No significant similarities were found in the vertebrates Aves, Reptilia, Amphibia, Chondrichthyes, Osteichthyes or Agnatha. Searching to exclude vertebrates in BLAST and BLAT produced no significant ortholog findings for invertebrates, fungi, and bacteria.

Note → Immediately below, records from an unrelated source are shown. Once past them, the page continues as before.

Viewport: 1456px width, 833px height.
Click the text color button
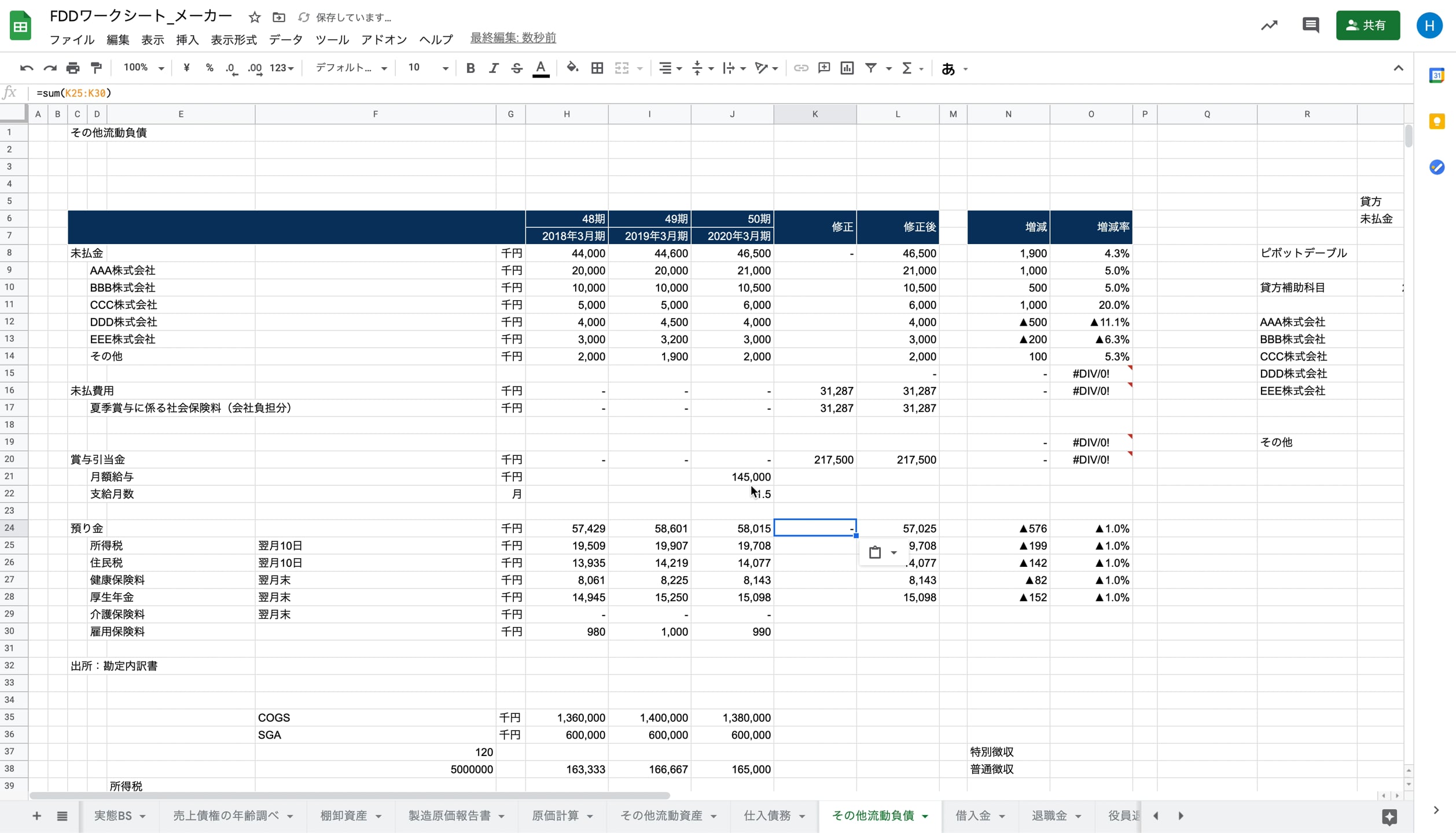pyautogui.click(x=541, y=68)
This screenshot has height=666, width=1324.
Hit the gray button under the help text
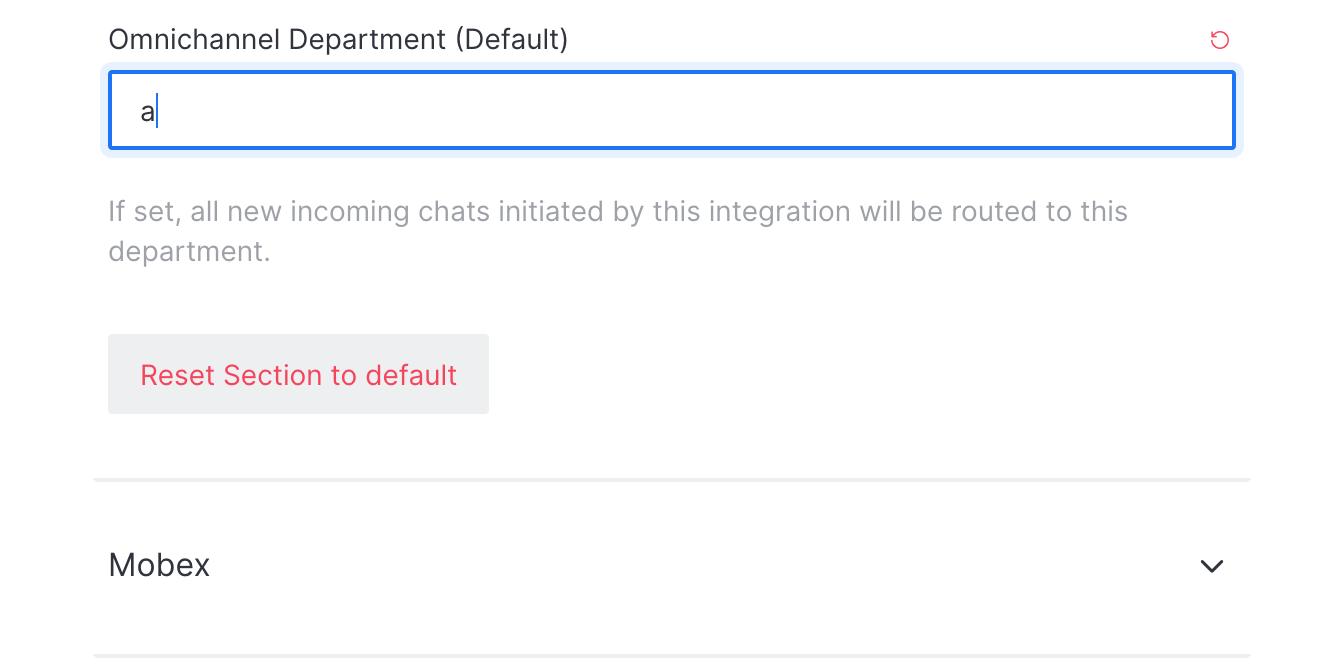pyautogui.click(x=298, y=374)
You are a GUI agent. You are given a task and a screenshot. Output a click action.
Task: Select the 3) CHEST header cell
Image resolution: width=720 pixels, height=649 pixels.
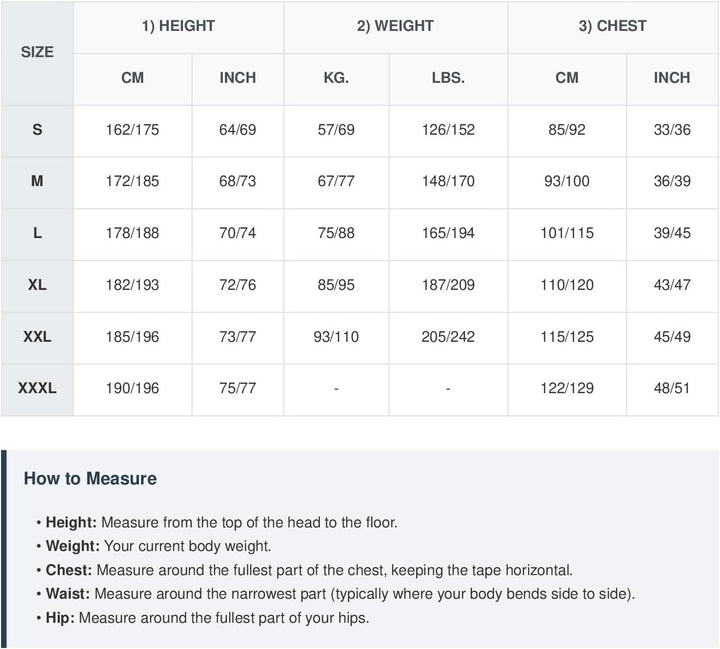point(613,26)
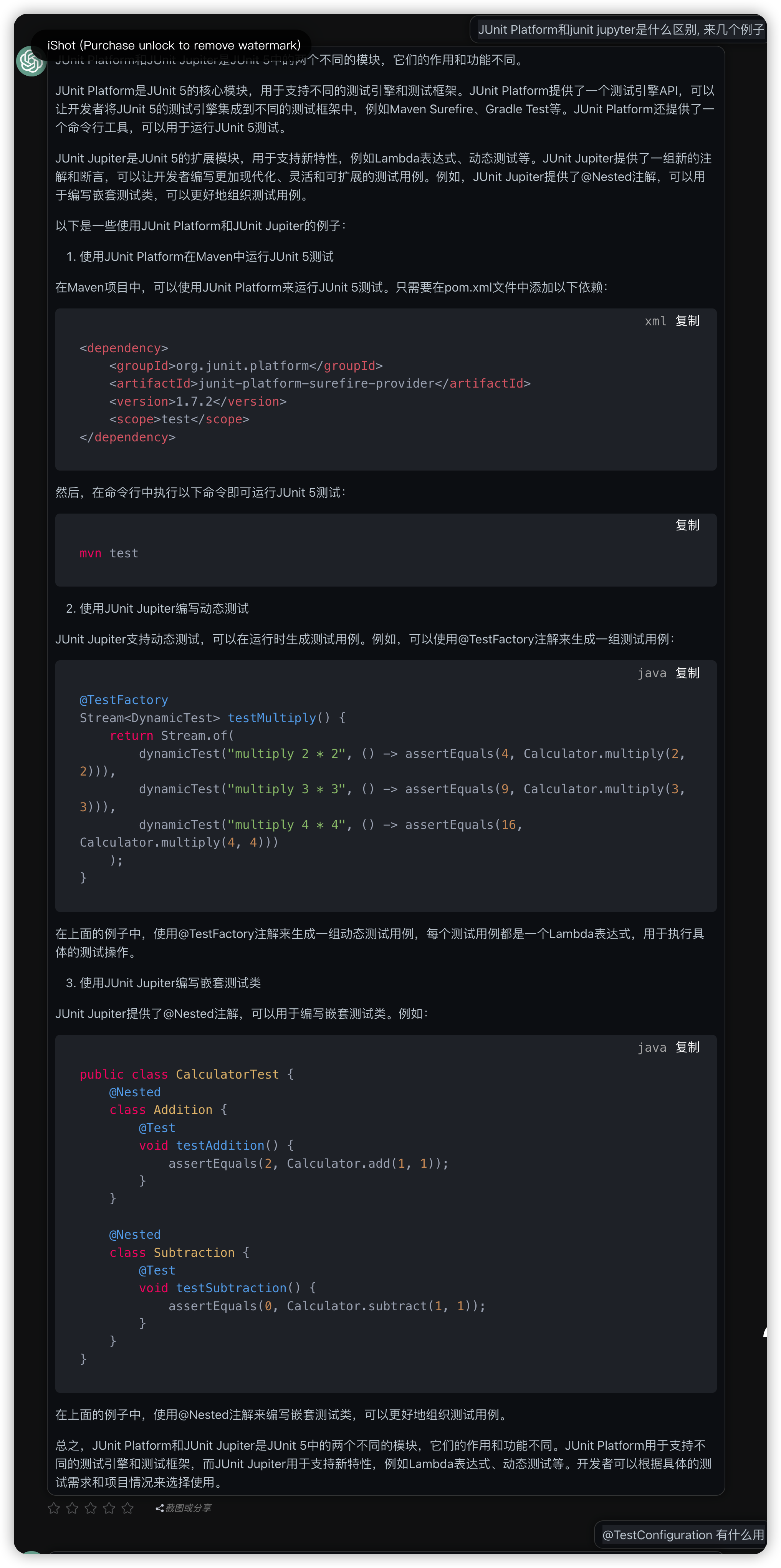Copy the CalculatorTest java code block
Viewport: 781px width, 1568px height.
[x=687, y=1048]
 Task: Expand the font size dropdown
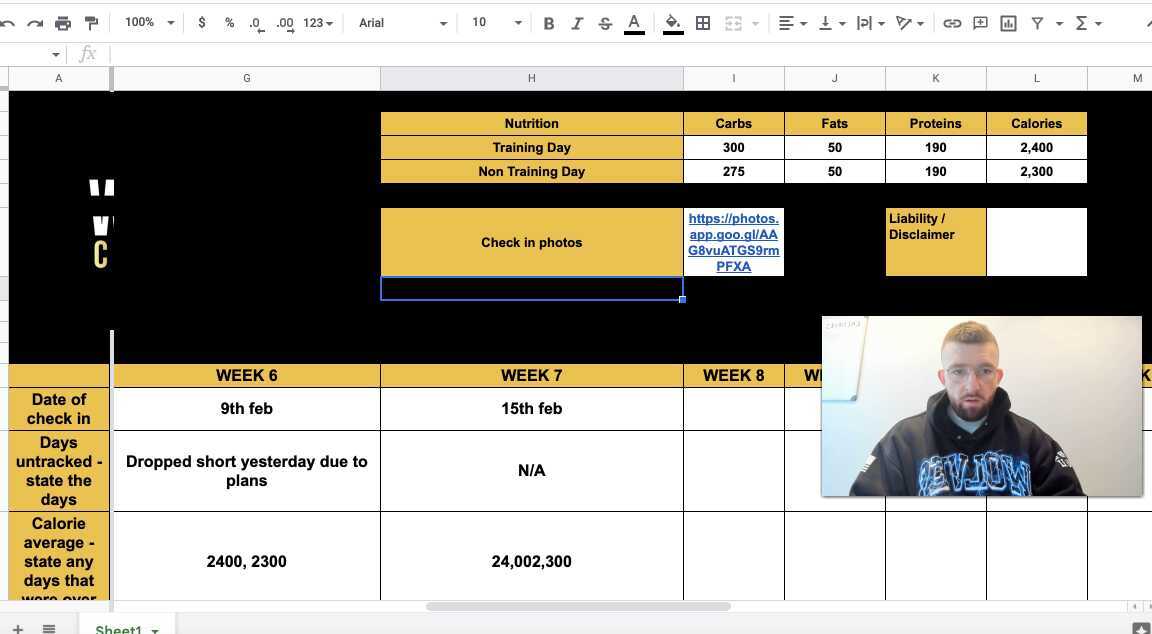(497, 23)
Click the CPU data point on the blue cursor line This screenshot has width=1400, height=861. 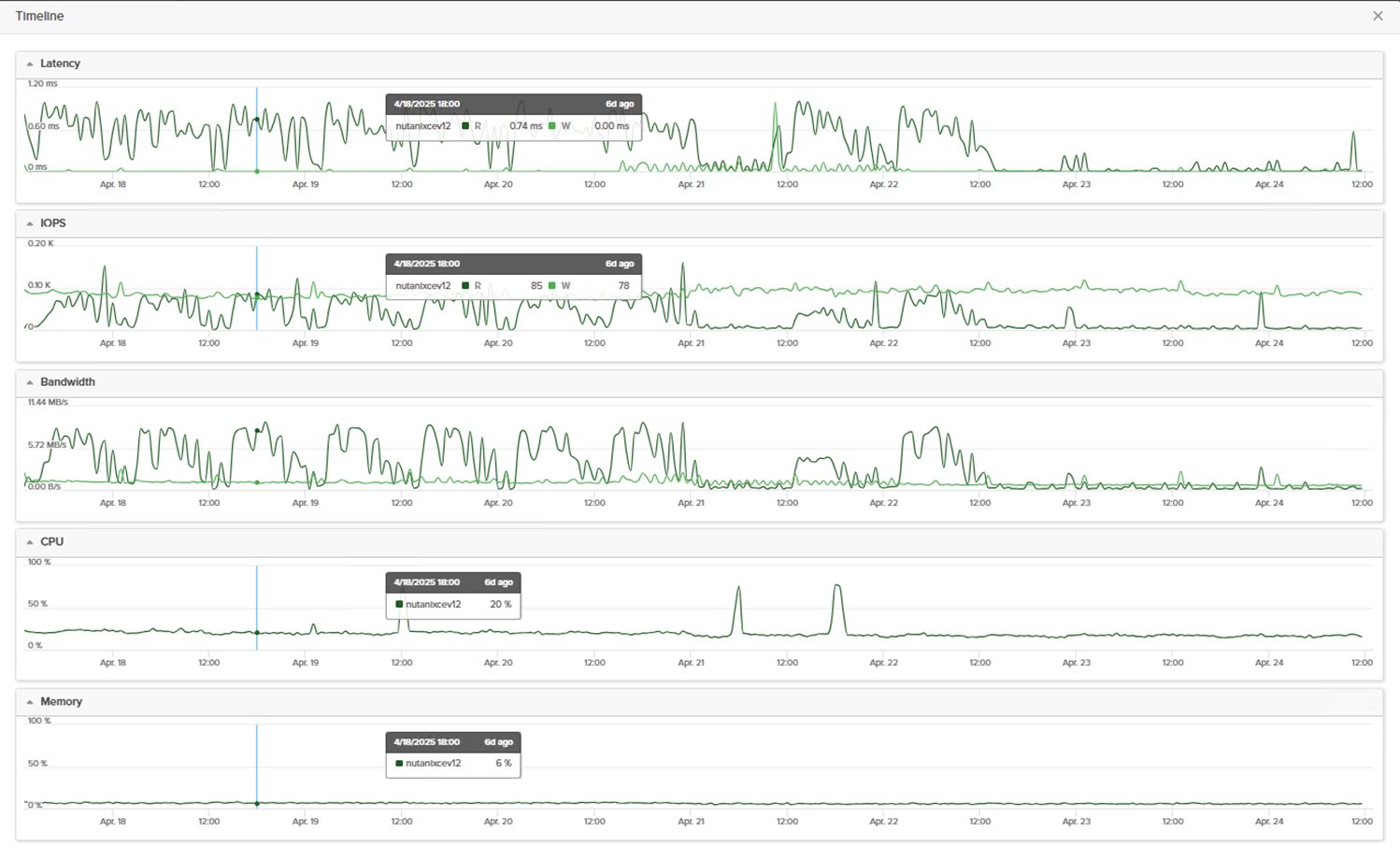point(257,633)
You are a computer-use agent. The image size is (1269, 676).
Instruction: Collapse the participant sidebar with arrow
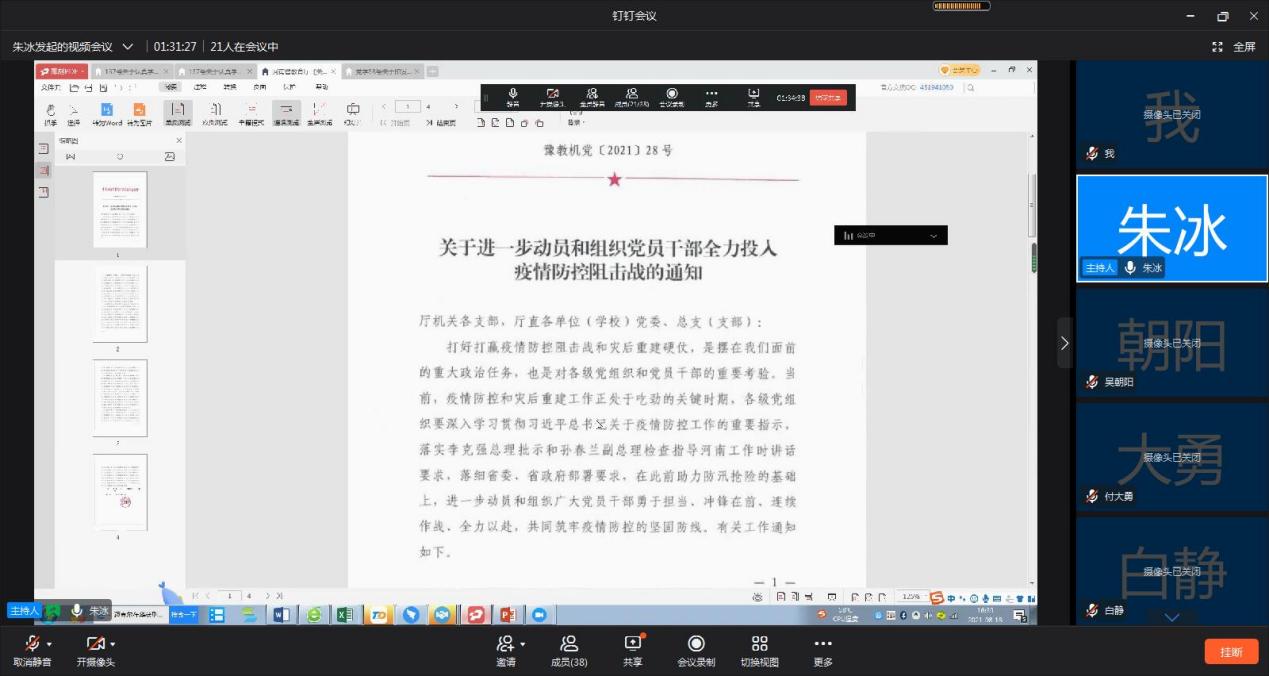(x=1064, y=343)
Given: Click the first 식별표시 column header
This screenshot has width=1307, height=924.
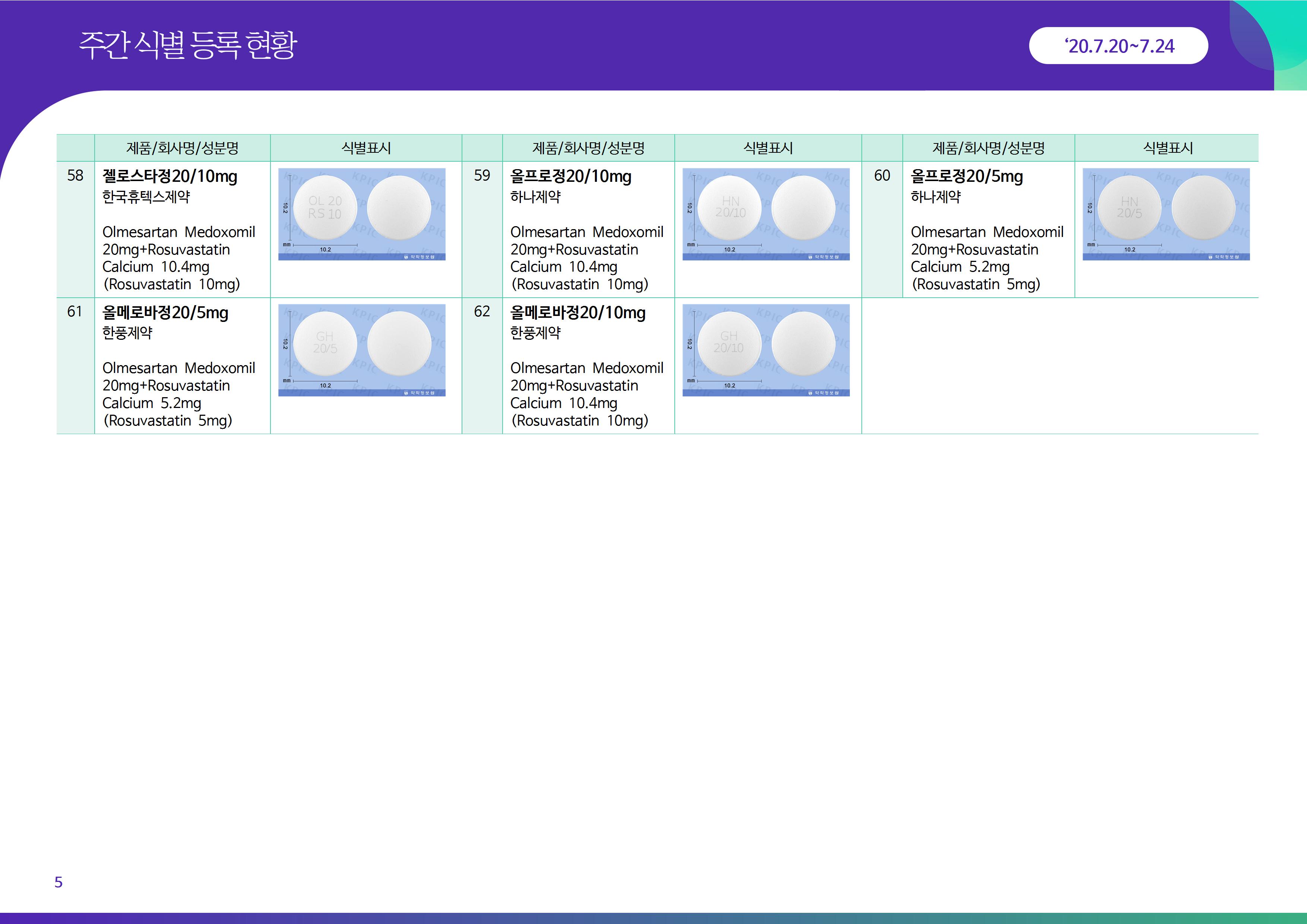Looking at the screenshot, I should pyautogui.click(x=366, y=148).
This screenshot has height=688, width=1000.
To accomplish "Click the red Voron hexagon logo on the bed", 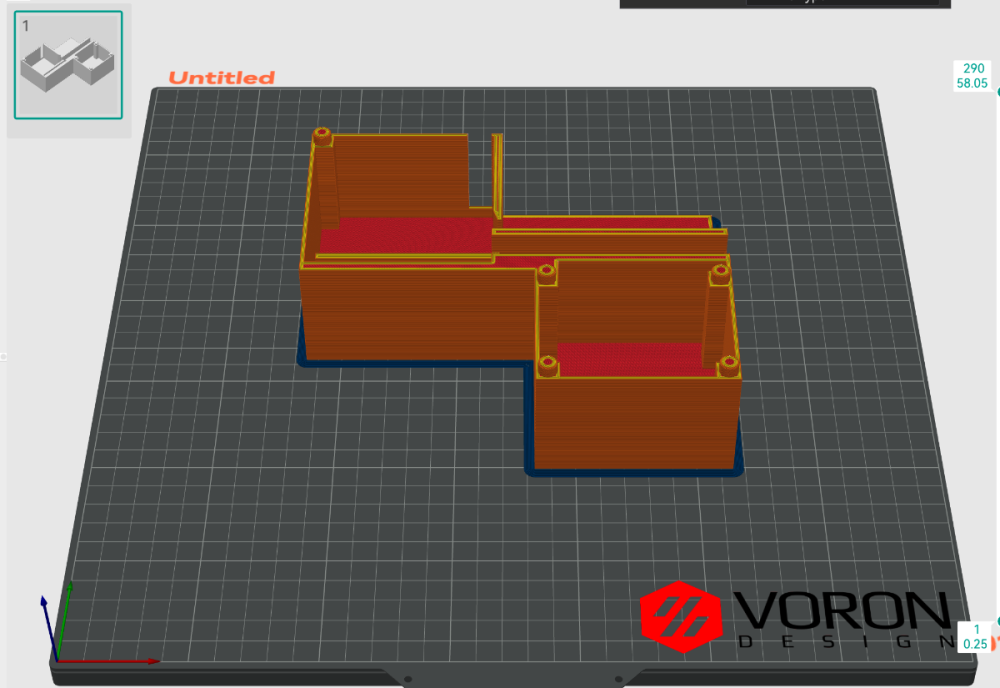I will [681, 617].
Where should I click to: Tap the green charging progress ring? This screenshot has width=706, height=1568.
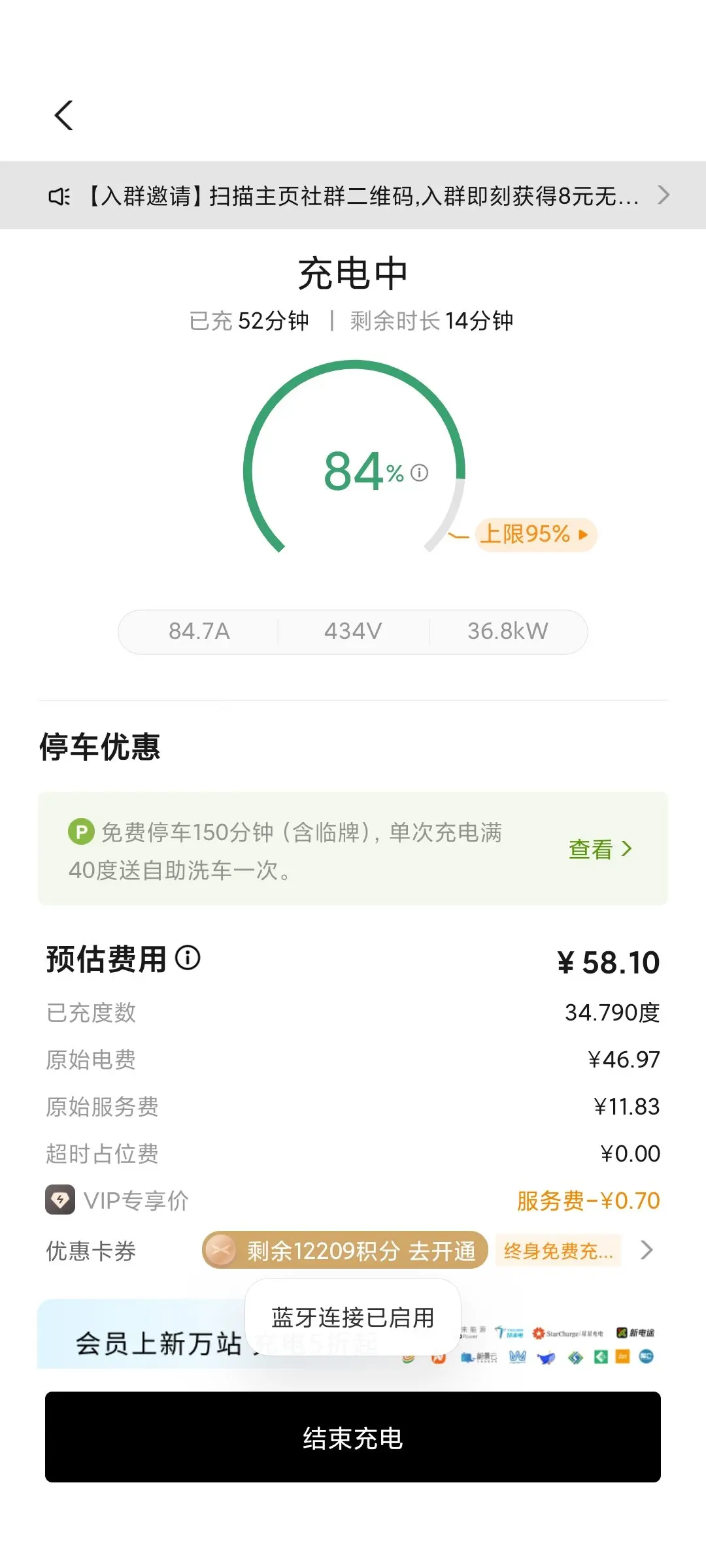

| Species | Common name | NCBI Accession Number | Sequence length (AA) | Millions of Years since LCA | % Identity | % Similarity | Taxonomic group |
|---|---|---|---|---|---|---|---|
| Homo sapiens | Human | NP_001123986.1 | 130 | --- | 100 | 100 | Primates |
| Microcebus murinus | Gray mouse lemur | XP_012616209.1 | 179 | 73 | 72 | 80 | Primates |
| Tupaia chinensis | Northern treeshrew | XP_006165343.1 | 137 | 85 | 63 | 72 | Scandentia |
| Mus pahari | Gairdner's shrewmouse | XP_021075502.1 | 141 | 88 | 57 | 63 | Rodentia |
| Meriones unguiculatus | Mongolian gerbil | XP_021519873.1 | 141 | 88 | 60 | 64 | Rodentia |
| Rattus norvegicus | Brown rat | NP_001102923.1 | 147 | 88 | 61 | 65 | Rodentia |
| Mus musculus | House mouse | NP_001034332.2 | 140 | 88 | 62 | 71 | Rodentia |
| Microtus ochrogaster | Prairie vole | XP_005361243.1 | 140 | 88 | 62 | 71 | Rodentia |
| Erinaceus europaeus | European hedgehog | XP_007536664.1 | 129 | 94 | 61 | 68 | Eulipotyphla |
| Orcinus orca | Killer whale | XP_004271419.2 | 121 | 94 | 62 | 72 | Cetacea |
| Physeter catodon | Sperm whale | XP_007128192.1 | 121 | 94 | 64 | 72 | Cetacea |
| Desmodus rotundus | Common vampire bat | XP_024433457.1 | 180 | 94 | 66 | 73 | Chiroptera |
| Ovis aries | Sheep | XP_012045823.2 | 131 | 94 | 69 | 75 | Artiodactyla |
| Bos taurus | Cattle | XP_002695042.1 | 131 | 94 | 69 | 75 | Artiodactyla |
| Pteropus alecto | Black flying fox | XP_006910763.1 | 133 | 94 | 71 | 78 | Chiroptera |
| Hipposideros armiger | Great roundleaf bat | XP_019488166.1 | 134 | 94 | 71 | 79 | Chiroptera |
| Loxodonta africana | African bush elephant | XP_003420798.1 | 127 | 102 | 58 | 66 | Proboscidea |
| Monodelphis domestica | Gray short-tailed opossum | XP_007492011.1 | 106 | 160 | 45 | 61 | Didelphimorphia |
| Phascolarctos cinereus | Koala | XP_020834126.1 | 109 | 160 | 48 | 63 | Diprotodontia |
| Vombatus ursinus | Common wombat | XP_027701859.1 | 109 | 160 | 49 | 64 | Diprotodontia |

===Molecular Evolution===
The m value, or number of corrected amino acid changes per 100 residues, for the gene ERICH4 was plotted against the divergence of species in millions of years. When compared to the data of hemoglobin, fibrinogen alpha chain, and cytochrome C, it was determined that the gene has the closest progression to fibrinogen alpha chain, suggesting a relatively rapid pace of evolution. M values for ERICH4 were derived from percentage of identity of species protein sequences compared to the human sequence using the formula derived from the Molecular Clock Hypothesis.